Guess who’s posting when he should be doing homework? I am who is. Why? Hey, great question. Because sharing half-formed thoughts with the bunch of miserable wrecks who follow this site is more important than my future. Actually, the Church teaches that the most important moments in a Christian’s life are the present and his time of death. So maybe I’m on to something.
Anyhow, number one. (I’m in a numbering mood. If I met you on the street I’d rate you out of ten.)We Christians have a major problem with naming things. At some point, some Christians – probably a reading circle of five elderly Baptists who’d just finished Twilight – found words or phrases to describe certain spiritual experiences, certain holy moments in their lives. Now, for no good reason besides a lack of originality, these phrases are what EVERYONE calls those experiences.

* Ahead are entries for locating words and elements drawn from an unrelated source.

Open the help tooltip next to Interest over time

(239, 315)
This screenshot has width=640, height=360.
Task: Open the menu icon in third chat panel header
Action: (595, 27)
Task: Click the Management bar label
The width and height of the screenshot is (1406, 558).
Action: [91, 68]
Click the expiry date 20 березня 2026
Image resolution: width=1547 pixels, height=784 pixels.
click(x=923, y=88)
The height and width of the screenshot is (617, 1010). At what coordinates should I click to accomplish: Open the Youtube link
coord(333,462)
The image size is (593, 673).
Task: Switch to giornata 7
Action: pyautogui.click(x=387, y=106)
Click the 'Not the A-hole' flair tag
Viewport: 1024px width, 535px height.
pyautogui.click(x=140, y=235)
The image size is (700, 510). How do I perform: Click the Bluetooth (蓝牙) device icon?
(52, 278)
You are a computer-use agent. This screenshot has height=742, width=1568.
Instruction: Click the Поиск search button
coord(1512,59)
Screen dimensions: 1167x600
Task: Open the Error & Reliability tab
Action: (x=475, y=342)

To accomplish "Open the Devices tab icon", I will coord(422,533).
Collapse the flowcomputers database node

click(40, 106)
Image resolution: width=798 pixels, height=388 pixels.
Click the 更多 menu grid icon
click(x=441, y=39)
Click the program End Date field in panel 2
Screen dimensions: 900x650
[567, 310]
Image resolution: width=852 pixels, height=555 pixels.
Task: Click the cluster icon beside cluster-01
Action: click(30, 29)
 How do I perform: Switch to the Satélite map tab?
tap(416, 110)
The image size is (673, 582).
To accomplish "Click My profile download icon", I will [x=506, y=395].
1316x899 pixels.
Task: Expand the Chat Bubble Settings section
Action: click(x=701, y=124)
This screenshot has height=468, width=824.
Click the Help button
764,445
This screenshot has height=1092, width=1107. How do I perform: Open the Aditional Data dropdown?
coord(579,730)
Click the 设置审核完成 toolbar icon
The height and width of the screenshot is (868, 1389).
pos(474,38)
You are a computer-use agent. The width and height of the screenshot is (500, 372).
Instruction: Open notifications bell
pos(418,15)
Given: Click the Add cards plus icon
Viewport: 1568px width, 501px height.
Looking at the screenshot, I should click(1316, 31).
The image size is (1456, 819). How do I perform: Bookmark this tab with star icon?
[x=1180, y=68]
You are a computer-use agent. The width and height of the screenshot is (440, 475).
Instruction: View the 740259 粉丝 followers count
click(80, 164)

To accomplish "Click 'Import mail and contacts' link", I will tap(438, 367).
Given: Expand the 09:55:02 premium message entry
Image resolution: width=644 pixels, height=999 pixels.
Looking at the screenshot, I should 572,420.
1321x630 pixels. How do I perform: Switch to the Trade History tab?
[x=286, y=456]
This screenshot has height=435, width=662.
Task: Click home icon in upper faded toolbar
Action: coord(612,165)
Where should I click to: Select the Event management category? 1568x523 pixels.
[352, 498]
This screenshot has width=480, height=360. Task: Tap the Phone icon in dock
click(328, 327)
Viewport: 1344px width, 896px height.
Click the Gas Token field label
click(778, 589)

We’ve developed what’s known as a Christian vocabulary, containing some of the following gems, all sounding like the titles of a Televangelist’s second or third self-help book: “Letting God into your heart”, “opening yourself up to Jesus”, “accepting Christ as your personal Lord and Savior”, “emptying your heart” etc.
|Which ends up looking|
like this, but does not include
the insane level of
happiness this creature
is experiencing. Seriously,
someone exorcise this baby, he
is far too content.
First of all, these phrases don’t work for everyone. They aren’t concrete descriptions like “being forgiven” or “receiving the sacrament of Confirmation.” Or how about “receiving a plenary indulgence on the Feast of the Assumption of Our Lady by attending Holy Mass and going to Reconciliation within one week of the Feast having the effect of the total remission of temporal punishment in the fires of Purgatory” for that matter. That stuff I get. No, these are metaphorical statements. And for me, it drove me crazy when people would tell me things like “open your heart.” Open my heart? Uh, OK? I will, in some abstract way detach any meaning of the word heart from that organ that thuds away in my chest, and, having done this, I will proceed to “open” this abstract entity that tends to constitute some conglomerate of my feelings, my soul, my thoughts, none of which are things that can be “opened” in any imaginable sense of the word, and I will know I have done this when…when…Oh, bloody hell, it’s hopeless. I just end up screwing up my face and breathing deeply, trying to achieve the whole business.
That’s not to say that the phrase doesn’t mean something great and powerful to someone out there; it just doesn’t work for me. And that’s fine. First, because when describing things that are by definition beyond description, not all words are bound to work. And second, because God loves us individually, and He expresses his Love individually, and we respond individually. Perhaps we should be allowed to articulate individually. So for me, this “open-heart” concept really translates into “humble thyself”. And for others it might translate into “bare your soul.” The point is not that any single phrase is correct. The thing is indescribable – none of them are. The point is to allow yourself and the Church to define your faith. Not the general vocabulary of whatever American Christian culture has to offer. If I wanted you to take anything from this, it’s to not be discouraged if you feel like you aren’t “letting go and letting God.” God has no idea what that means.